Write the coefficients of the terms that result from the expansion of 𝑥 plus 𝑦 to the fourth power.
Here we have a binomial expression. It’s the sum of two binomial terms. And this expression is being raised to the fourth power. And so, we’re going to use the binomial expansion to find the coefficients of the terms that result from evaluating 𝑥 plus 𝑦 to the fourth power. The binomial theorem says that, for positive integer values of 𝑛, 𝑎 plus 𝑏 to the 𝑛th power can be written as the sum from 𝑘 equals zero to 𝑛 of 𝑛 choose 𝑘 times 𝑎 to the power of 𝑛 minus 𝑘 times 𝑏 to the 𝑘th power.
Now, this can be quite unpleasant to work with. So, we could alternatively consider its expanded form. It’s 𝑎 to the 𝑛th power plus 𝑛 choose one 𝑎 to the power of 𝑛 minus one 𝑏 plus 𝑛 choose two 𝑎 to the power of 𝑛 minus two 𝑏 squared all the way through to 𝑏 to the 𝑛th power.
Notice how the powers of 𝑎 decrease by one in each term, whereas the powers of 𝑏 increase by one. Let’s compare 𝑎 plus 𝑏 to the 𝑛th power to the binomial expansion we’re looking for. That’s 𝑥 plus 𝑦 to the fourth power. We can see that we’ll let 𝑎 be equal to 𝑥, 𝑏, we can say, is equal to 𝑦, and the exponent 𝑛 is equal to four.
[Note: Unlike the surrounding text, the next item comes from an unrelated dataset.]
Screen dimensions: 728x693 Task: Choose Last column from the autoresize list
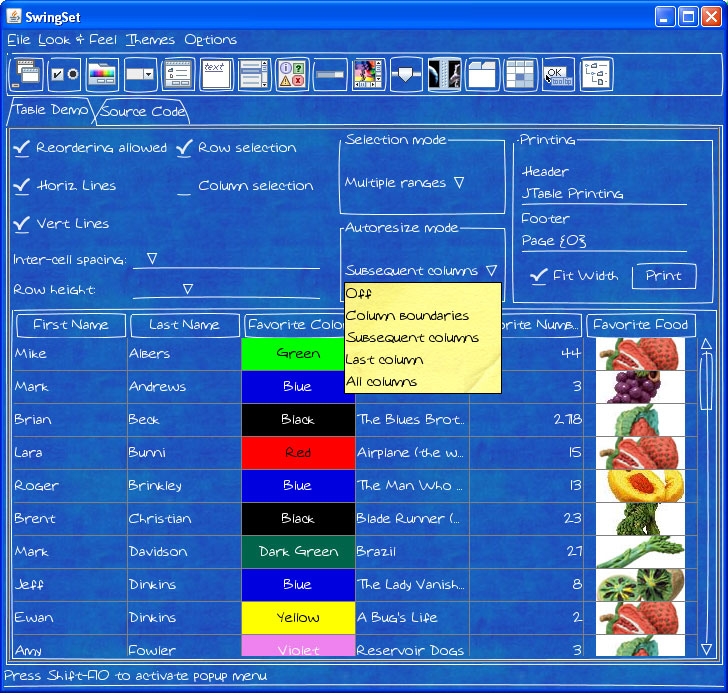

Then, using the second form of our binomial expansion, we see that the first term in the expansion of 𝑥 plus 𝑦 to the fourth power is 𝑥 to the fourth power. Then, our second term is four choose one 𝑥 to the power of four minus one 𝑦, or four choose one 𝑥 cubed 𝑦. Remember, we’re reducing the power of 𝑥 each time and increasing the power of 𝑦. Our third term is four choose two 𝑥 squared 𝑦 squared. Then, we have four choose three 𝑥𝑦 cubed. And our fourth and final term is 𝑦 to the fourth power.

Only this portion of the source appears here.